Trial Tr. p.111, lines 4-25.
{¶18} We do not find that the State’s testimony in response to the defense
counsel’s questions violated Roby’s Fifth Amendment rights. Lieutenant
Schweibert’s testimony made minimal mention of Roby’s silence, and only to
clarify Detective Doster’s previous response to defense counsel’s question that
implied that the officers had failed to question Roby and thoroughly investigate
the matter.
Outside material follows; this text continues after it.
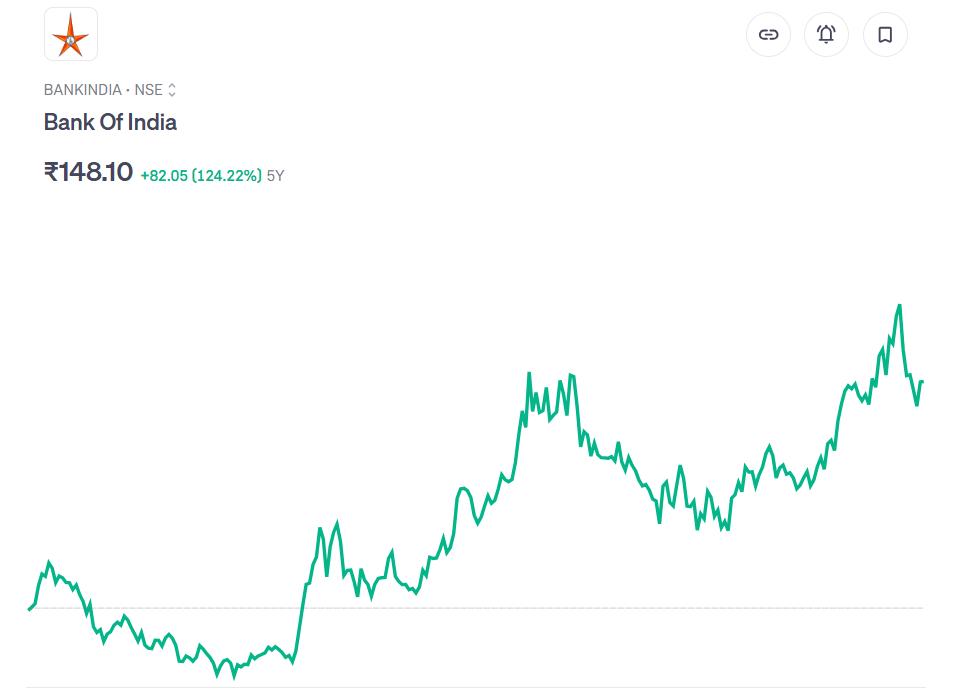This screenshot has width=959, height=693.
Task: Click the (124.22%) percentage change
Action: [227, 175]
This is in contrast to cases where a Doyle violation was found when
the state attempted to use the defendant’s exercise of Fifth Amendment rights to
impute the inference of guilt. See, e.g., State v. Leach (the prosecutor mentioned
the defendant's pre-arrest silence in the opening statement, the prosecution elicited
testimony on the defendant's pre-arrest silence through its own initiative, and the
prosecution used the testimony as evidence of the defendant’s guilt).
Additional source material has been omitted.